On August 27, 1776, in Brooklyn, New York, a small contingent of Maryland soldiers showed the world what valor and patriotism looked like. During one of the largest and bloodiest battles of the Revolutionary War, the actions of these brave soldiers would earn them the venerated name of the Maryland 400.
At the Battle of Long Island, the American Army was strung out in a long line across modern day Brooklyn facing south, with Washington and his headquarters located at Brooklyn Heights. However, Washington and the Americans had failed to guard the extreme left flank of the American line. As a result, British General William Howe divided his army in two, attacked the American main line head on to hold them in position, while British Generals Charles Cornwallis and Henry Clinton marched around the American flank and attacked from the east.
As the battle played out during the day of the 27th, the men of the 1st Maryland Regiment, under the temporary command of Major Mordeci Gist, were positioned on the right flank of the American Army, near present day Green-Wood Cemetery. Gist’s men were in General William Alexander’s (Lord Stirling’s) brigade. Stirling’s men were engaged heavily that morning as they fought the diversionary force in their front. The battle raged on what is today known as Battle Hill, and the Americans felt confident they were winning the day’s battle.
Late in the morning though, the Marylanders began to hear the sounds of musketry and cannon fire coming in from their left and rear. They soon realized that the American position had been flanked and that they would soon be totally surrounded and annihilated. They were immediately ordered to retreat. They fell back to the banks of Gowanus Creek, which had to be crossed to reach the relative safety of Brooklyn Heights. The bridge across the Creek had been burnt and the Americans would have to swim across to escape. As the Americans stood looking at the Creek, Cornwallis and his Light Infantry appeared and began to fire on the retreating American soldiers. Cornwallis sent some of his men to occupy an old stone house (the Vechte-Cortelyou House) near the creek and fire into the panicking men. At this critical juncture, with the whole of Stirling’s brigade about to be crushed, Stirling ordered Gist’s men to charge the British line.
It was an impossible task, and Gist and his soldiers probably knew it too. Gist, with less than 400 men was to assault the vanguard of an entire British division, numbering at least 2,000 men with artillery. But, Stirling needed something to allow his division to escape into Brooklyn Heights. He himself would stay and fight with this rearguard. The Marylanders, in their first real battle, didn’t hesitate at all. Closing up their ranks, the Old Line pushed forward into the hailstorm of lead numerous times. As musket balls thinned their lines, the Marylanders would fall back, reform and strike again. On a hill at Brooklyn Heights, Washington watched the action in his spyglass. “Good God! What brave fellows I must this day lose!” he exclaimed as he witnessed the sacrifice of some of his best soldiers.
The brash and bold attacks had the exact effect Stirling needed. The British, temporarily stunned by the attacks, paused to fight this small contingent of soldiers.
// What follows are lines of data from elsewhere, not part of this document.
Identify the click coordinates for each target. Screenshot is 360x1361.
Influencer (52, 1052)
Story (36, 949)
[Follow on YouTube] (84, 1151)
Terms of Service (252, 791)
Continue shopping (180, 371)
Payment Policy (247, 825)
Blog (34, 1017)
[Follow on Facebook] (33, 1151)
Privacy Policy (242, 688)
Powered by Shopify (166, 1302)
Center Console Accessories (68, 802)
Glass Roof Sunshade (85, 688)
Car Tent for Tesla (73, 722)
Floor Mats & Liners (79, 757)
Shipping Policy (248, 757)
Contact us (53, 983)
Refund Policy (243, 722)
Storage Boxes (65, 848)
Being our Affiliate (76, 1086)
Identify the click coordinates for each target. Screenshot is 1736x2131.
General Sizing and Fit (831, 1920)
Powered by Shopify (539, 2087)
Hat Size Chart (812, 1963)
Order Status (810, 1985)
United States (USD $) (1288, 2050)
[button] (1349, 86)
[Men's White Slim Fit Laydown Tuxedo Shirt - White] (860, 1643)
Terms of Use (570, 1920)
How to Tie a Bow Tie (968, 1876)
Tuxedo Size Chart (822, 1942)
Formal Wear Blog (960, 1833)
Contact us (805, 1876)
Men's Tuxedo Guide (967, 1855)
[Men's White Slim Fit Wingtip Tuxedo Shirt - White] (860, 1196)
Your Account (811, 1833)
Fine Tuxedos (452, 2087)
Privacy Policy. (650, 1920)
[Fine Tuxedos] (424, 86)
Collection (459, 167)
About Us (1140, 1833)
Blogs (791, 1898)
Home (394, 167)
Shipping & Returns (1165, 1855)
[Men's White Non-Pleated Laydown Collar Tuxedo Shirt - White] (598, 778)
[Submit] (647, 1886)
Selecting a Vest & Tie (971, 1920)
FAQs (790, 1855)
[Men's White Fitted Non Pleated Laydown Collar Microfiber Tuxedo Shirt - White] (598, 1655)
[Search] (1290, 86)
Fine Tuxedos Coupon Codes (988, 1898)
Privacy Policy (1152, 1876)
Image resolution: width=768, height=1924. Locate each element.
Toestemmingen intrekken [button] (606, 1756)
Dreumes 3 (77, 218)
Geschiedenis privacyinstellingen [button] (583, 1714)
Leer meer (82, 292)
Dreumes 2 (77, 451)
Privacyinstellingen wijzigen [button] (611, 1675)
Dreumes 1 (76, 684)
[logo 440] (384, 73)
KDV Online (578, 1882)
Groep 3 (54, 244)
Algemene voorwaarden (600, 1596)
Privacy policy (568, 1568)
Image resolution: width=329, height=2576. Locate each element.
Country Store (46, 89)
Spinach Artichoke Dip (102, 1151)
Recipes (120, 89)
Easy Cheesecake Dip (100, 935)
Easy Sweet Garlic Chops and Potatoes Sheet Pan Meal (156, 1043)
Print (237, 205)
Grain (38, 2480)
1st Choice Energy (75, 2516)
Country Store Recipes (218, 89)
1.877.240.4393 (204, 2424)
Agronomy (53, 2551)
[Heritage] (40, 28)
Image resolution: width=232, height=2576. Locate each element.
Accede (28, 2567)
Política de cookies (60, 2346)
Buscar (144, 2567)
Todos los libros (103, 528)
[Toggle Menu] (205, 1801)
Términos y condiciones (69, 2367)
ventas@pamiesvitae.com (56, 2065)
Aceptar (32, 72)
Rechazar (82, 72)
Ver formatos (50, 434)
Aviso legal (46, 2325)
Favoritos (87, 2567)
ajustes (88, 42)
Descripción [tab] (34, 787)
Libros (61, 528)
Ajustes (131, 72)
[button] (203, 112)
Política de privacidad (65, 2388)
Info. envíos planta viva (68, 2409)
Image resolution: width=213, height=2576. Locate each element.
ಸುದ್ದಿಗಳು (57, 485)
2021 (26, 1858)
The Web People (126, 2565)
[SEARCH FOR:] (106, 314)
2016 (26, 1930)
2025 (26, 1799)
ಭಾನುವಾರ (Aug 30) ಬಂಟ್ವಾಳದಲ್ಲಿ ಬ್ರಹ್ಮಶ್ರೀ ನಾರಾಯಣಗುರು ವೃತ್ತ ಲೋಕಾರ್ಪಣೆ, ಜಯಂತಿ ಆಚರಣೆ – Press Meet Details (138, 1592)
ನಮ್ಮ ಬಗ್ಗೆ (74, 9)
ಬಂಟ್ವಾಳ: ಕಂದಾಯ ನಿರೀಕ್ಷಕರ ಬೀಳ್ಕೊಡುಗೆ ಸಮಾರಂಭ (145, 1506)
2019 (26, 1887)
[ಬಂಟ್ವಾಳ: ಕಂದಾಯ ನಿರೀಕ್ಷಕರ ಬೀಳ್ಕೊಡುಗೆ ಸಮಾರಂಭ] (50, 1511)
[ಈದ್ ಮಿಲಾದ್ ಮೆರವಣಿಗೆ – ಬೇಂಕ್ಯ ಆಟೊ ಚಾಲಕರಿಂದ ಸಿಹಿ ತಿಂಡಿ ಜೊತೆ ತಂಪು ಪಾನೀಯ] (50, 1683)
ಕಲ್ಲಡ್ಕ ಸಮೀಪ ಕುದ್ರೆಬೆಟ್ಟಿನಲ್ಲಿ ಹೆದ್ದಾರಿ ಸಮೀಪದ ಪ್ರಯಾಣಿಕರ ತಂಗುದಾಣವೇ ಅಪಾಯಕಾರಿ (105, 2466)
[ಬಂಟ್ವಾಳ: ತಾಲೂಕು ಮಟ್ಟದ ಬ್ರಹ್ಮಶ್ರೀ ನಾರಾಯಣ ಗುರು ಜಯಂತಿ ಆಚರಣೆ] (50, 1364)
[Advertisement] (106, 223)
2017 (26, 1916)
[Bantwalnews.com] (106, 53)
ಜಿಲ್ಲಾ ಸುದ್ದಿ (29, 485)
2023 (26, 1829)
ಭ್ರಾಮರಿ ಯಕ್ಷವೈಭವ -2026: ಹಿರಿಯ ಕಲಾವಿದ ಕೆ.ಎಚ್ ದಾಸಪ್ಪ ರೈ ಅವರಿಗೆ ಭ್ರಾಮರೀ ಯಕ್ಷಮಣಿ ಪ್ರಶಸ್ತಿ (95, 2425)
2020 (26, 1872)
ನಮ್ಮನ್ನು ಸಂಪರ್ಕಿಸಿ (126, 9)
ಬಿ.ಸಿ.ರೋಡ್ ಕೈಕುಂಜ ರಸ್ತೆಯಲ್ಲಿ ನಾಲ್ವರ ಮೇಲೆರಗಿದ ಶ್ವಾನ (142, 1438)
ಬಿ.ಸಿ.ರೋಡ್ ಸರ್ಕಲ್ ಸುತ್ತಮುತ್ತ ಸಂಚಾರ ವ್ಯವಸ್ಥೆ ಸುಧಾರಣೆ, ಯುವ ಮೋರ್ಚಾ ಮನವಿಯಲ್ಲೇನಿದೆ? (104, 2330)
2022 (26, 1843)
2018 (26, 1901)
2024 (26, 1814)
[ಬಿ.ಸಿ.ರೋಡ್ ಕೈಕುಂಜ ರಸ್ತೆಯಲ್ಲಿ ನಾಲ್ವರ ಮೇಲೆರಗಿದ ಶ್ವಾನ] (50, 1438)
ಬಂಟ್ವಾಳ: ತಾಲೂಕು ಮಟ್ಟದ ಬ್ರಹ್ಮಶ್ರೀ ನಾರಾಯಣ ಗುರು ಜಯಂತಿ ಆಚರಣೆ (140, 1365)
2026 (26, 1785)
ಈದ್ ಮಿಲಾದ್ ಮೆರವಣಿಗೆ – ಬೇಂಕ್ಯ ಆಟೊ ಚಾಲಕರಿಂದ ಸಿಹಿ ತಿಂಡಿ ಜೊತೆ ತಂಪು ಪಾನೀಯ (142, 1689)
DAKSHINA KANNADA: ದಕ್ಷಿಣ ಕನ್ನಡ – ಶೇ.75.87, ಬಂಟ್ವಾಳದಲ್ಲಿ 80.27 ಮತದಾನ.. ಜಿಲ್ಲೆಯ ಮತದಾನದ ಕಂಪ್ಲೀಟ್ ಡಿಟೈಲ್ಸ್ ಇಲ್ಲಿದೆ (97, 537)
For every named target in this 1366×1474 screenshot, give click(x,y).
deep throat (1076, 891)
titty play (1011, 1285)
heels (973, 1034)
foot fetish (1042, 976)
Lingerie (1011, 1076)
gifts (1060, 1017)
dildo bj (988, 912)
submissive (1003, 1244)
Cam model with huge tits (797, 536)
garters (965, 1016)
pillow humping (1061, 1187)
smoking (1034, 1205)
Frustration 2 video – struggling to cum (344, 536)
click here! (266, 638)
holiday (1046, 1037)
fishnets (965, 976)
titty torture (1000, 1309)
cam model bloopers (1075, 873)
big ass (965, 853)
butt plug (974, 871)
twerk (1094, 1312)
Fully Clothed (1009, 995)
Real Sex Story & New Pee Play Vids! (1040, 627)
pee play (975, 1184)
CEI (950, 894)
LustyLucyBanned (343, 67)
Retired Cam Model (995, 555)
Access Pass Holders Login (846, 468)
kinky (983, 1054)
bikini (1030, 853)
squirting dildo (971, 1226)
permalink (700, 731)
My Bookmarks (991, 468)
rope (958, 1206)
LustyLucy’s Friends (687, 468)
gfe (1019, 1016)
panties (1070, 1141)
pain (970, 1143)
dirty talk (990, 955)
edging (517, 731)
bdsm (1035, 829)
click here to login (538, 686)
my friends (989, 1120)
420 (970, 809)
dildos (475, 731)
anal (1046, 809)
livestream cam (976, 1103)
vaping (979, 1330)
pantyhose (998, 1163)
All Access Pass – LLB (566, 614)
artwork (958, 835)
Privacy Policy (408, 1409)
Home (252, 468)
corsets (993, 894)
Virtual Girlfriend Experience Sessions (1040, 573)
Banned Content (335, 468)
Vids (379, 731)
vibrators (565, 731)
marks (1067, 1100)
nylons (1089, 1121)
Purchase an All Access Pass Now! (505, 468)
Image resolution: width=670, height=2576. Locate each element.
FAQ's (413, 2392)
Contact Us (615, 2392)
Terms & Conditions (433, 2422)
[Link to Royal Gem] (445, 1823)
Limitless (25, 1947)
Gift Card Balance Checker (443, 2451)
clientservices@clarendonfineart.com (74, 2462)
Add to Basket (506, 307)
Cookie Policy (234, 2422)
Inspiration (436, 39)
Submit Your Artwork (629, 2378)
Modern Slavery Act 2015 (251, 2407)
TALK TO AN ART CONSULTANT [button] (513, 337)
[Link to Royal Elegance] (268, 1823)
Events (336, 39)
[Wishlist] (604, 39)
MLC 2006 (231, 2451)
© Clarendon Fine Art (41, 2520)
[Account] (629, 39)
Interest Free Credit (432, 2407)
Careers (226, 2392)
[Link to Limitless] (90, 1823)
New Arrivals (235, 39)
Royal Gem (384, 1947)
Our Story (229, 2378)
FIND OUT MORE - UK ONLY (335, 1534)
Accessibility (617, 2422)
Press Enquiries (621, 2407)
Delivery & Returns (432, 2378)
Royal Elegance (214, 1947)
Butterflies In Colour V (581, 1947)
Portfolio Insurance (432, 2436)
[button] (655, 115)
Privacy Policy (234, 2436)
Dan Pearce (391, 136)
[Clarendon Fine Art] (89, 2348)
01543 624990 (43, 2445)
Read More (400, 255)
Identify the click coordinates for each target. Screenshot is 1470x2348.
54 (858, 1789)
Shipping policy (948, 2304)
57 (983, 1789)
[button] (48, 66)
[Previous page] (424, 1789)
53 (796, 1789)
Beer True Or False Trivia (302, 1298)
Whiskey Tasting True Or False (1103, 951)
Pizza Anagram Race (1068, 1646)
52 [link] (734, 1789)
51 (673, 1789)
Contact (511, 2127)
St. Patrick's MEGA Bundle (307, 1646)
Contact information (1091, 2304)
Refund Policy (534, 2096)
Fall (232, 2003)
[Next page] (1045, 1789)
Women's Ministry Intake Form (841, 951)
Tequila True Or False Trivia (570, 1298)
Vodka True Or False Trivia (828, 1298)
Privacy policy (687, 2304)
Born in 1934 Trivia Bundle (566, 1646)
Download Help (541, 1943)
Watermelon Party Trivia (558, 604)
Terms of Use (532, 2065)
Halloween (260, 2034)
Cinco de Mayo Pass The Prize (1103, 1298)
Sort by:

Meanwhile the remainder of Stirling’s men successfully crossed Gowanus Creek and arrived in the main American lines. General Stirling, still fighting from horseback was eventually surrounded and captured by some Hessian soldiers.
After a sixth and final charge by the Maryland troops, Gist’s command had been effectively destroyed. Gist and a handful of his men finally fell back and crossed Gowanus Creek themselves. The Marylanders had helped many American troops escape capture and death, and also caused a diversion that stopped any possible assault on the main American position at Brooklyn Heights. Gist and a few dozen survivors had made it back to the main army, but back on the fields around the Vechte-Cortelyou House 256 Marylanders lay dead or dying. It was one of the highest number of casualties a regiment would lose in the war.
The battle was all but over. It appeared that the 9,000 Americans who were now holed up on Brooklyn Heights would all be captured, but Washington successfully evacuated the entire army over to Manhattan. The war would continue for seven more years and end with independence for America, but that may not have been the case had the Maryland troops not sacrificed themselves for the fellow men, and bought the American Army precious time.
Today, archaeologists are looking for the graves of those who were killed in the assaults at Brooklyn. Hopefully, they will receive a proper resting place, as they are due. Other than a monument located in Prospect Park, it is difficult to find reminders of this important history in modern day Brooklyn. New Yorkers walk throughout the Park Slope neighborhood, unaware of how hallowed the ground is they tread on. This August 27, remember the brave men of the Maryland 400 and the freedom they died for.